Copy out the part of the entries that opens with the line containing "Where should I click to: Open" and closes with the end of the entries, including both ends. Leave the pictures out of your answer.

(Dataset entries)
__________________________________________________

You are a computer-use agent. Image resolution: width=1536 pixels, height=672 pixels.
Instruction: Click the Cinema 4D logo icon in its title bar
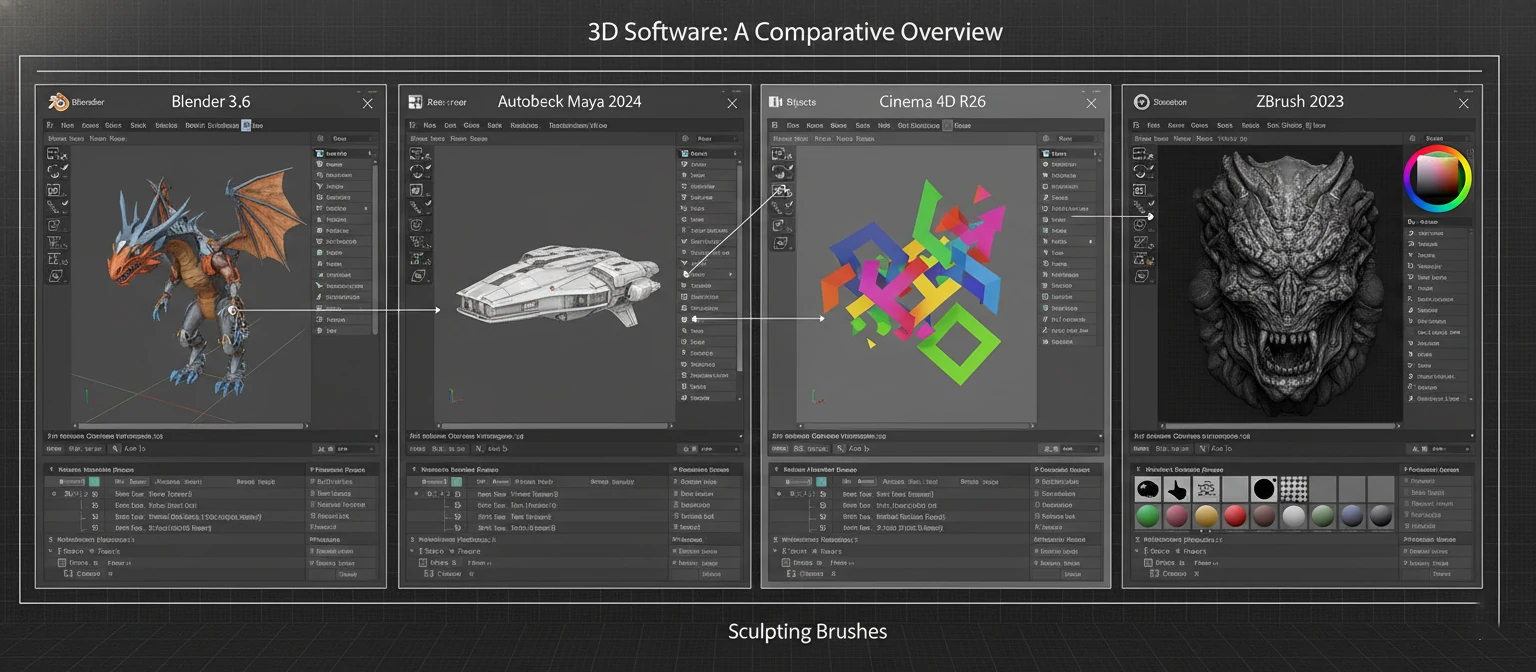tap(774, 102)
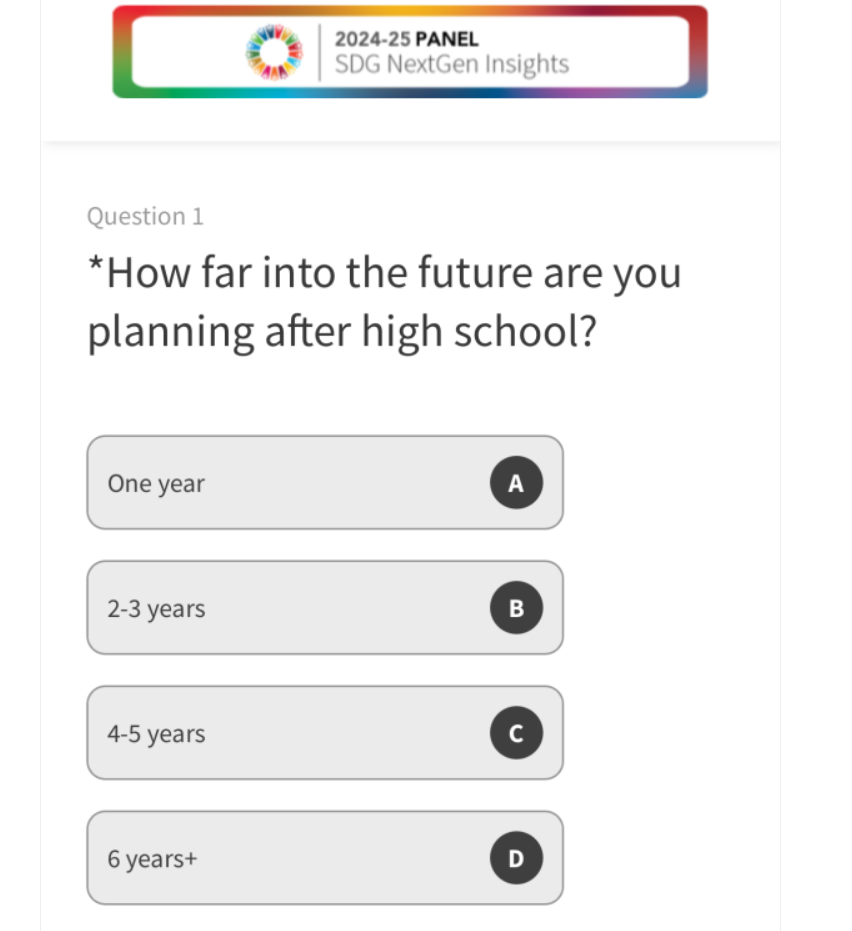Click the letter C badge
Viewport: 852px width, 931px height.
(516, 733)
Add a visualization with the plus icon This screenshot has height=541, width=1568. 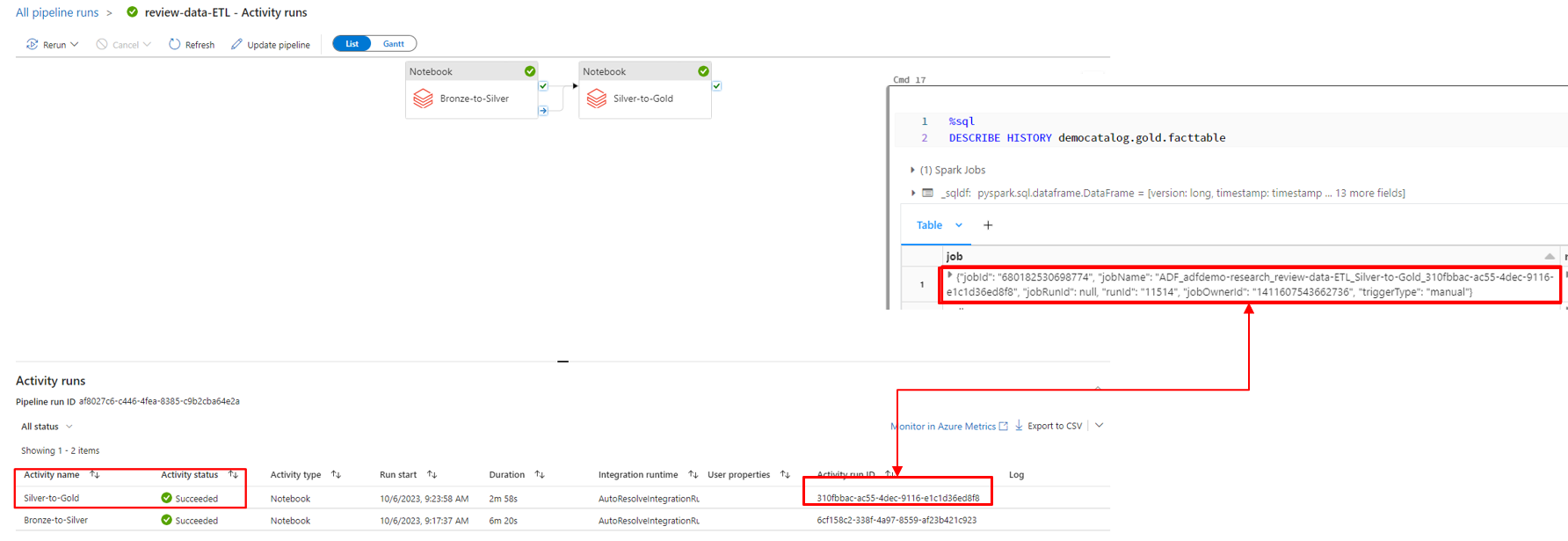[x=988, y=225]
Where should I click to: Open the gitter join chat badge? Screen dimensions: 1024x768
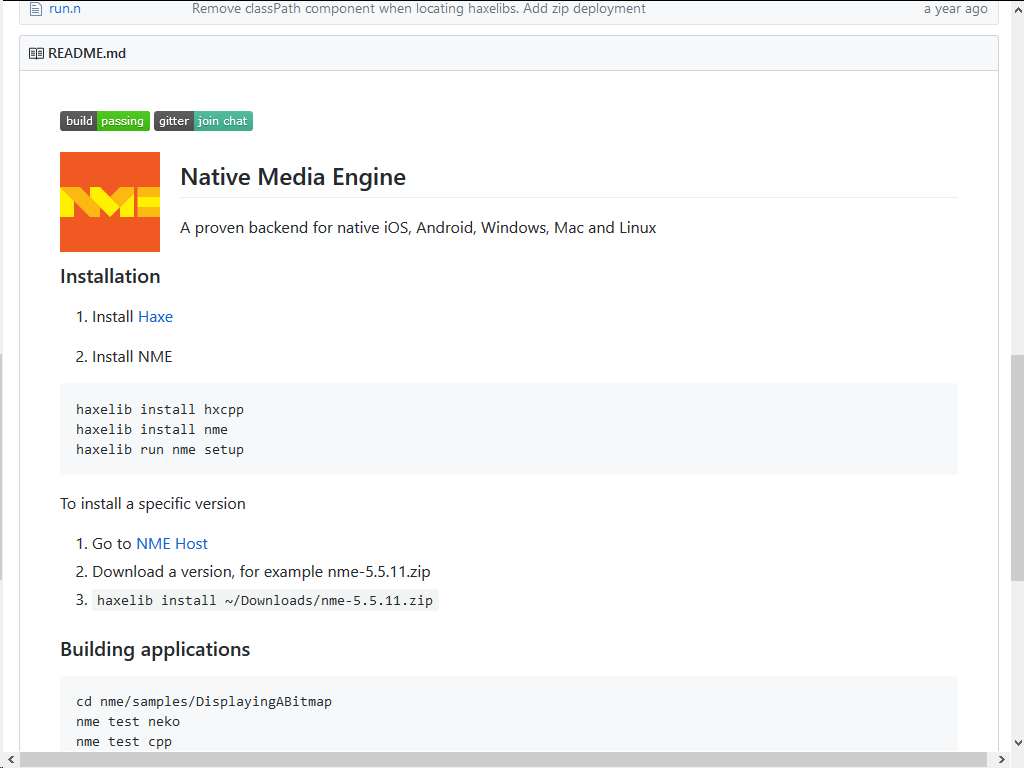(x=203, y=121)
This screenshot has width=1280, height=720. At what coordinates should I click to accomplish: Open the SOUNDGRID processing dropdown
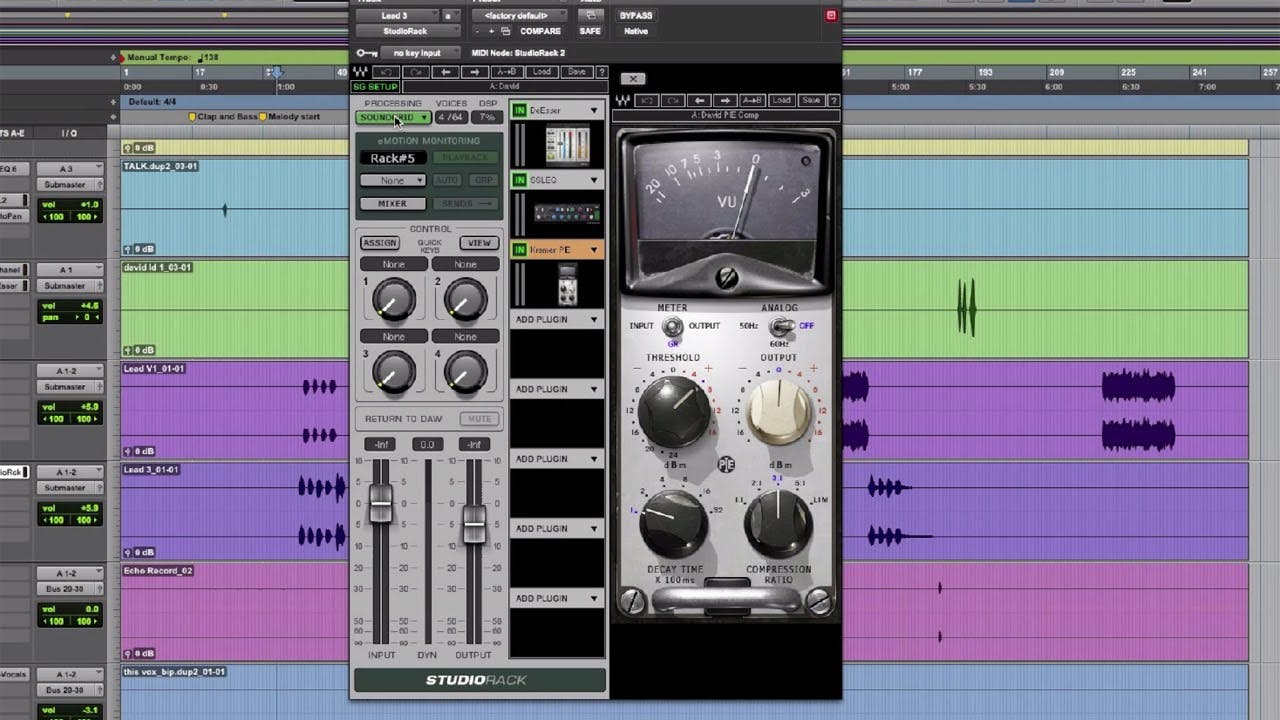click(x=394, y=119)
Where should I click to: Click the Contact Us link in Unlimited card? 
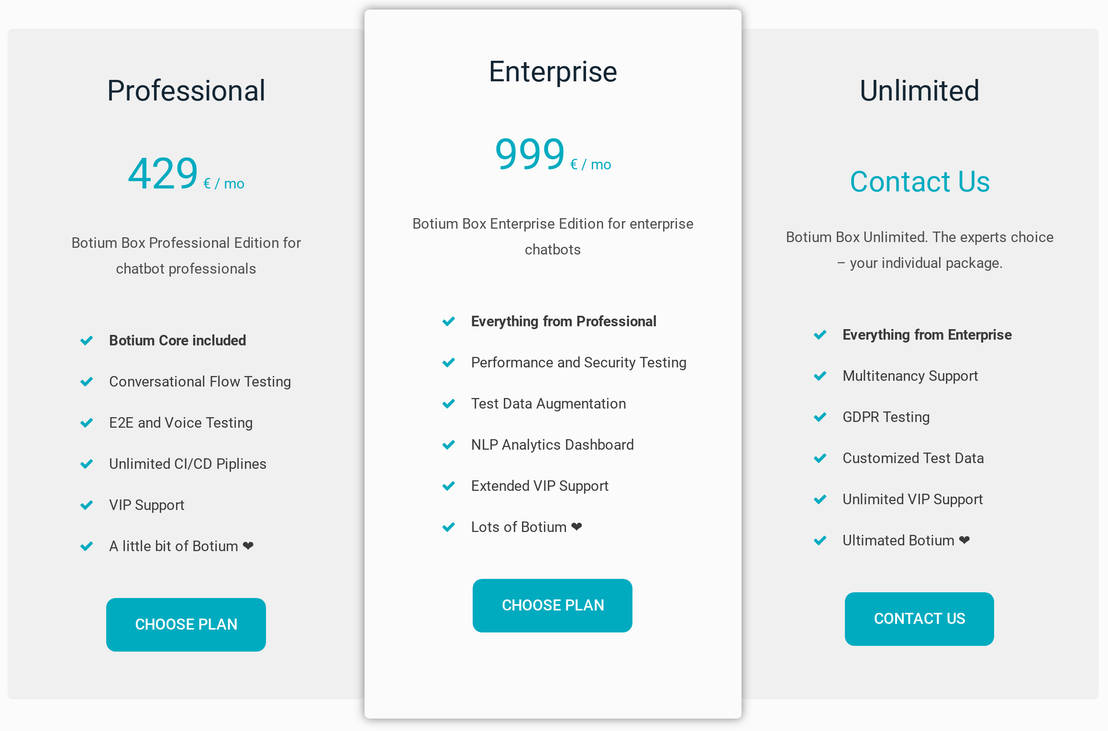pos(919,181)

__________________________________________________

* [Response to this task]
Where should I click to: Open the gitter join chat badge? Screen dimensions: 1024x768
(x=203, y=121)
This screenshot has width=1280, height=720. At what coordinates should I click to accomplish: Open the SOUNDGRID processing dropdown
click(x=394, y=119)
Where should I click to: Click the Contact Us link in Unlimited card? 
pos(919,181)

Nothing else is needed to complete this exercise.